**Page extract:**
○ ○ ○ ○ ○
Bedara Vesha is a folk dance performed days before Holi night in Sirsi town of Karnataka. It is also known as ‘Hunter Dance’. People of Sirsi celebrate Holi with this unique folk dance every alternate year. It attracts a large crowd from different parts of the state on all the five days of Holi.

How is it done?
The Hunter Dance is practiced for months before the actual performance. The artists are donned with peacock feathers, mustache, cotton and red cloth, fruits, shield and sword.
Two ropes are tied to the belly of the performer and two people will hold the ropes to his back of that gigantic bundle of peacock feathers, depicting to stop the Malleshi from killing the people who come in his place. The dance will be supported by the hand drum(Tamate) players to give a rhythm to the dance. The Hunter Dance performer starts from his local street and goes on performing to the various locations of the Sirsi town overnight. The concluding part of the dance will be at the Shri Marikamba Temple. The dancer performs at his complete rage there. He again starts performing in the other locations of the Sirsi town till the daylight.
○ ○ ○ ○ ○
**Entries provided:**
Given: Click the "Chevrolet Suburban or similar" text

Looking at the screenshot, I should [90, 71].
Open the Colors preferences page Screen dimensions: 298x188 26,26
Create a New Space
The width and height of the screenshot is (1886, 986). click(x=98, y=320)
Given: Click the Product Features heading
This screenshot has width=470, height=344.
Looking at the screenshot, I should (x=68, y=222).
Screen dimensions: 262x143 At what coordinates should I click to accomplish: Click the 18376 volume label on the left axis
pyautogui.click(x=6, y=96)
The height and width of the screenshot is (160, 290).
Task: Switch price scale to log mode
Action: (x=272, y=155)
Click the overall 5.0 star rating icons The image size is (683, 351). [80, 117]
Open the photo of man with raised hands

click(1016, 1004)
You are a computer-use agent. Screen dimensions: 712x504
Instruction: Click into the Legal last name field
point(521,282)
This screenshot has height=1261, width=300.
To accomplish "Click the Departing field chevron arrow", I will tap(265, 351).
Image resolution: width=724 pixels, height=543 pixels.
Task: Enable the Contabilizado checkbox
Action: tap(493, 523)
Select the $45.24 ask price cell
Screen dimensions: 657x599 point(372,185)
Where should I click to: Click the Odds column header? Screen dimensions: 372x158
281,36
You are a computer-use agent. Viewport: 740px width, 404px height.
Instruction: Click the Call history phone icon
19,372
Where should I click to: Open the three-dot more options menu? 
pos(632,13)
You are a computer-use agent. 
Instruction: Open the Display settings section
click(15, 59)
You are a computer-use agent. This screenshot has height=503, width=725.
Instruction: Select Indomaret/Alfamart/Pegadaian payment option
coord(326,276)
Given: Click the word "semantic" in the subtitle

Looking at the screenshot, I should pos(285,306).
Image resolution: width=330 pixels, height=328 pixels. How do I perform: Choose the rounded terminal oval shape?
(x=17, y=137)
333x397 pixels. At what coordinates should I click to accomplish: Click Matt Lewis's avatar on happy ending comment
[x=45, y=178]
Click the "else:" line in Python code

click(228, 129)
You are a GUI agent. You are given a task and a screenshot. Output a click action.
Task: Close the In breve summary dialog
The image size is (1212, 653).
○ ○ ○ ○ ○
**Written tasks:**
[a] Decide whether each statement agrees with the Bedara Vesha passage. Answer yes or no for each and quote the words that decide it. (i) The people of Sirsi perform this dance for Holi every year. (ii) The performers wear peacock feathers. (iii) The concluding part of the dance takes place at the Shri Marikamba Temple.
[b] Transcribe everything in the Bedara Vesha passage from "The Hunter Dance is" down to "shield and sword.".
[c] According to the Bedara Vesha passage, what name is given to the hand drum that accompanies the dance?

**Solutions to the exercise:**
[a]
(i) No: "every alternate year"
(ii) Yes: "The artists are donned with peacock feathers"
(iii) Yes: "The concluding part of the dance will be at the Shri Marikamba Temple."

[b]
The Hunter Dance is practiced for months before the actual performance. The artists are donned with peacock feathers, mustache, cotton and red cloth, fruits, shield and sword.

[c] Tamate